= CARO =

Organization which research and study malwares

CARO (Computer Antivirus Research Organization) is an organization that was established in 1990 to research and study malware.

The organization is perhaps best known for the Virus Naming Convention of 1991 (with subsequent revisions). Though widely adopted, it still faced usage obstacles. This has led to proposal of new naming systems from product vendors and industry groups.

The annual workshop is the biggest CARO event. The workshop is usually organized and hosted by one anti-virus firm in their home country. Workshops started in 2007 and the attendance is limited to 120-130 top anti-malware experts with a strict policy of no photography or recordings of any kind:
- 2007: Reykjavik, Iceland (organized by F-Prot)
- 2008: Hoofddorp, The Netherlands (Norman)
- 2009: Budapest, Hungary (Virus Buster)
- 2010: Helsinki, Finland (F-Secure)
- 2011: Prague, Czech Republic (AVAST Software)
- 2012: Munich, Germany (Trend Micro and McAfee)
- 2013: Bratislava, Slovakia (ESET)
- 2014: Melbourne, FL, USA (Florida Institute of Technology)
- 2015: Hamburg, Germany (Trend Micro)
- 2016: Bucharest, Romania (Avira)
- 2017: Krakow, Poland (ESET)
- 2018: Portland, OR, USA (AMTSO)
- 2019: Copenhagen, Denmark (CSIS Security Group)
- 2020: Online (G Data), due to Covid-19 the workshop was cancelled last minute. For those that wanted or needed to present, there was a 1-day mini-CARO-workshop online.
- 2022: Brno, Czech Republic (Avast)
- 2023: Bochum, Germany (G Data)
- 2024: Arlington, USA (Cyber Threat Alliance)
- 2026: Innsbruck, Austria (AV-Comparatives)

==EICAR test file==

CARO, in collaboration with EICAR (European Institute for Computer Antivirus Research), developed the EICAR test file, an executable string designed to test the integrity of antivirus software.

==Members==
CARO membership is a private issue with members choosing to publicize their membership or not.
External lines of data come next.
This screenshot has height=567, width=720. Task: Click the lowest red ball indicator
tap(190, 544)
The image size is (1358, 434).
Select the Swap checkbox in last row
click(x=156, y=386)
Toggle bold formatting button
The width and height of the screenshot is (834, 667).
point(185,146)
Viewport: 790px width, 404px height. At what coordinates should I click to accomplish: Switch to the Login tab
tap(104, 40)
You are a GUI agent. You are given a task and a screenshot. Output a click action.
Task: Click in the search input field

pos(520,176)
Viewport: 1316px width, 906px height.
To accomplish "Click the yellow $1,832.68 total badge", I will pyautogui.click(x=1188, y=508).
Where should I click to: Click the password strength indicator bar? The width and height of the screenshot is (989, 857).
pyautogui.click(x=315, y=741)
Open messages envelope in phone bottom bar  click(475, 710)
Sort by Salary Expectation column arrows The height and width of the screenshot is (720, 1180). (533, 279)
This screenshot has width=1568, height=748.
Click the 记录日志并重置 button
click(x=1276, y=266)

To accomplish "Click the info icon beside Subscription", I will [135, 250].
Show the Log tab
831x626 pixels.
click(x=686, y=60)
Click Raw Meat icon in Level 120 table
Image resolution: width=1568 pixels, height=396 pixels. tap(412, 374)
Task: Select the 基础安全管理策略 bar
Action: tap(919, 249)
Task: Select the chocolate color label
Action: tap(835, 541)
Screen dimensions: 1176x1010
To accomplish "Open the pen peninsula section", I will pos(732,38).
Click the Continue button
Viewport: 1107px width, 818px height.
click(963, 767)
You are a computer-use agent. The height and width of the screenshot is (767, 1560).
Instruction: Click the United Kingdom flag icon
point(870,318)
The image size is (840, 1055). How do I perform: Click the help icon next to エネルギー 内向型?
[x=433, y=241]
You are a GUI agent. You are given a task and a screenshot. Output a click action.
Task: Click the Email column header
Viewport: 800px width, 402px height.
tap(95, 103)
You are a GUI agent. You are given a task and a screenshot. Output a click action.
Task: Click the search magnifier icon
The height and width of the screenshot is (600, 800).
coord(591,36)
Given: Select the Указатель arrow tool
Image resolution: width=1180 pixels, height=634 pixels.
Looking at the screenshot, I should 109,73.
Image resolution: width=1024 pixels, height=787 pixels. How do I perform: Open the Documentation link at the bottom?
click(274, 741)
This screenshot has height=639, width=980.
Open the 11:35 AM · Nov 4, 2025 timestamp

Members of CARO, founders and not, current or not, who have publicly stated their membership at some point include: Friðrik Skúlason (founder of FRISK Software International), Dr. Alan Solomon (founder of Dr Solomon's Antivirus Toolkit), Vesselin Bontchev, Mikko Hyppönen (CRO of F-Secure), Eugene Kaspersky (founder of Kaspersky Lab), Nick FitzGerald, Peter Ferrie, Dmitry Gryaznov, Igor Muttik, Atley Padgett Peterson, Costin Raiu, Peter Kruse, Morton Swimmer, Righard Zwienenberg and Philipp Wolf.